> TEXT SECTION:
::::::

You can easily implement such behavior yourself for your myimmutable class, merely look up if another myimmutable was constructed with the same arguments and return that.

Marco_Sulla · October 24, 2019, 9:18pm

Either way, the is operator is irrelevant in this discussion

I don’t think so. String interning is possible because strings are immutables. In theory, also a = 257; b = 257; a is b could lead to True, if the interpreter will implement it.

You can easily implement such behavior yourself for your myimmutable class, merely look up if another myimmutable was constructed with the same arguments and return that.

Unluckily not, since

frozendict({"a": 1}) == frozendict(a=1)

but args and kwargs of __init__ are differents. So I have to call __init__ before. But in __init__ I can’t change self, only __new__ can.

But the interpreter could do something similar to string interning for this kind of objects. I suppose this is quite possible and desiderable for memory saving.

::::::

> PROBLEM TO SOLVE:
Give again everything from "Unluckily not, since" down to "only __new__ can." in the forum thread on immutable objects, renaming "frozendict" to "FrozenDict" throughout.

> DATA:
::::::

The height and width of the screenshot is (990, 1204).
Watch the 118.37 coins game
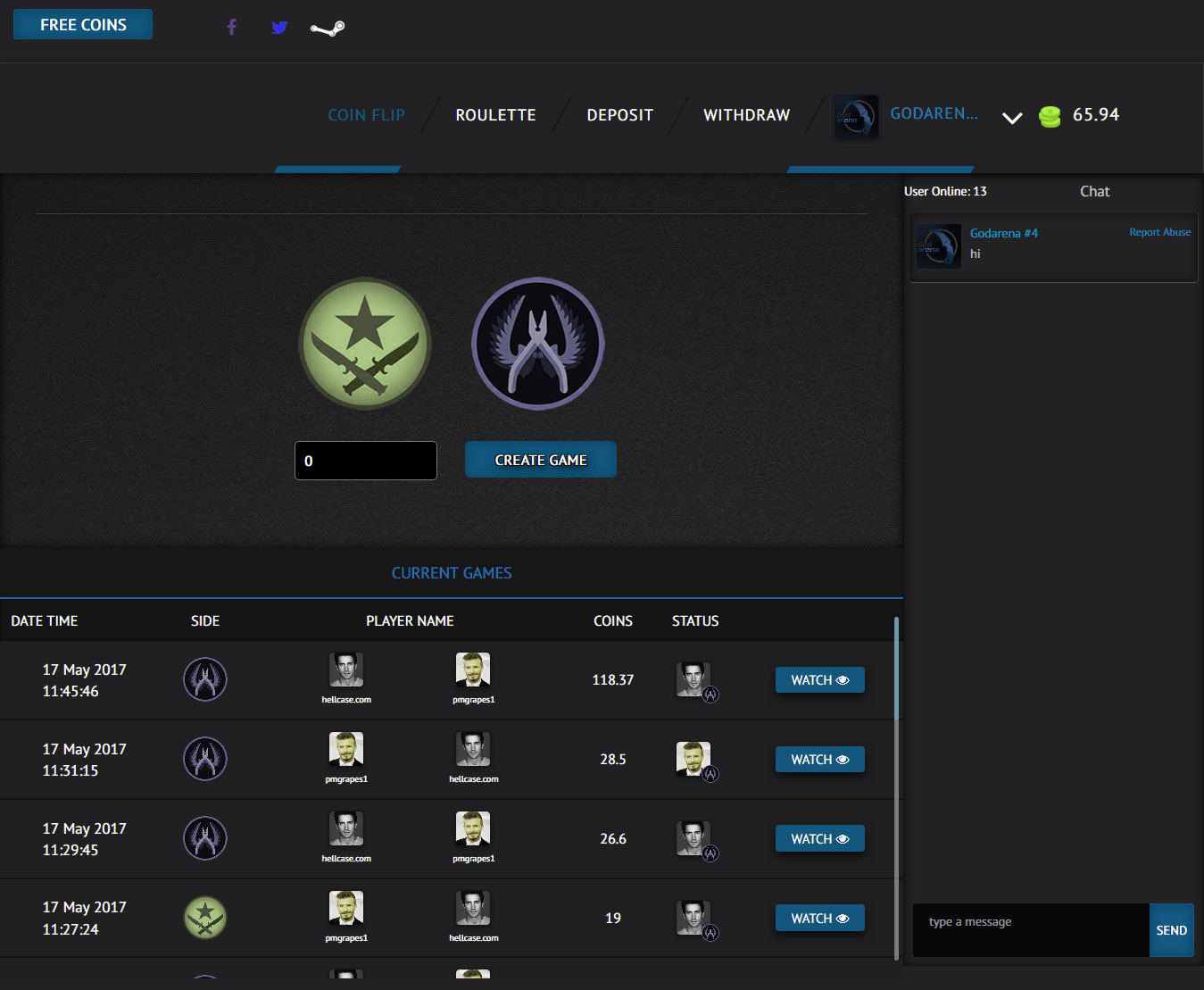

::::::

> SOLUTION:
Unluckily not, since

FrozenDict({"a": 1}) == FrozenDict(a=1)

but args and kwargs of __init__ are differents. So I have to call __init__ before. But in __init__ I can’t change self, only __new__ can.